### [EXERCISE INSTRUCTIONS]
Return each line of the listing below that contains the word "Where".
** Opening DATASET RECORDS block **
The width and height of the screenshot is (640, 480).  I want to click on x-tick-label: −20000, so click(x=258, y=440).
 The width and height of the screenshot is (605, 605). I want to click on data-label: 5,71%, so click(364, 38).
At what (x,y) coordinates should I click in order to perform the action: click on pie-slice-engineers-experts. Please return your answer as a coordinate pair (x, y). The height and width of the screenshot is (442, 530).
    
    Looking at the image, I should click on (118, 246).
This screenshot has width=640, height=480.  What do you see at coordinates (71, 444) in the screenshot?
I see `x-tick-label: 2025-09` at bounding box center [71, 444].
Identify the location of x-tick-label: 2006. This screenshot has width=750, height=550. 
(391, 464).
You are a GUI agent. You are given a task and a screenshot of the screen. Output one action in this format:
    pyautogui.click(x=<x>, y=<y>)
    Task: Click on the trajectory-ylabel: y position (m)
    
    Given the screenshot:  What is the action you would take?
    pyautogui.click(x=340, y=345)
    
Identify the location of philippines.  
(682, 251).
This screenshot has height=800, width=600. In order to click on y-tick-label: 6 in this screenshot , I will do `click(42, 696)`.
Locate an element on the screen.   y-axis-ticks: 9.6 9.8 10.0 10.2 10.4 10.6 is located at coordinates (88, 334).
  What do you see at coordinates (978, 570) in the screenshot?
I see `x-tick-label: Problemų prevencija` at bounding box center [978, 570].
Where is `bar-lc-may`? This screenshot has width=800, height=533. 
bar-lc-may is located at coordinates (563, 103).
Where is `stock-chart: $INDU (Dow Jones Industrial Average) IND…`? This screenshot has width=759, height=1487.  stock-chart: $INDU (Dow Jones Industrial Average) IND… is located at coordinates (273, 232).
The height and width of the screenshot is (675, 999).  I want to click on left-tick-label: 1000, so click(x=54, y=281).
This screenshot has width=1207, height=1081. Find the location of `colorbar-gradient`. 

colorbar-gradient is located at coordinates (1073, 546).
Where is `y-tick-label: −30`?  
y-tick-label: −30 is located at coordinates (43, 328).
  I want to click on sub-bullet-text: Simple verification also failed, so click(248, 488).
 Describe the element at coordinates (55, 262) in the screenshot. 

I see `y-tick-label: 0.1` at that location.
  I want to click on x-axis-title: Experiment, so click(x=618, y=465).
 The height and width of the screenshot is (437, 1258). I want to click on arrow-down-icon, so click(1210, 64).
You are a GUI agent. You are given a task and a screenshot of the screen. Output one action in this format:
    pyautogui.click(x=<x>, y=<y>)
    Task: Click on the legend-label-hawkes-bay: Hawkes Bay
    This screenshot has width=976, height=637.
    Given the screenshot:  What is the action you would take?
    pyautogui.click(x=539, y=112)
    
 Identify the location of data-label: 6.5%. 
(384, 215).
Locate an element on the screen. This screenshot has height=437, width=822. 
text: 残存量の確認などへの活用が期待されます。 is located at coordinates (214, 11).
** Closing DATASET RECORDS block **
### [RESULT OF THIS EXERCISE]
Where is `bar-lc-may`? This screenshot has width=800, height=533. 
Where is `stock-chart: $INDU (Dow Jones Industrial Average) IND…`? This screenshot has width=759, height=1487.  stock-chart: $INDU (Dow Jones Industrial Average) IND… is located at coordinates (273, 232).
Where is `y-tick-label: −30`?  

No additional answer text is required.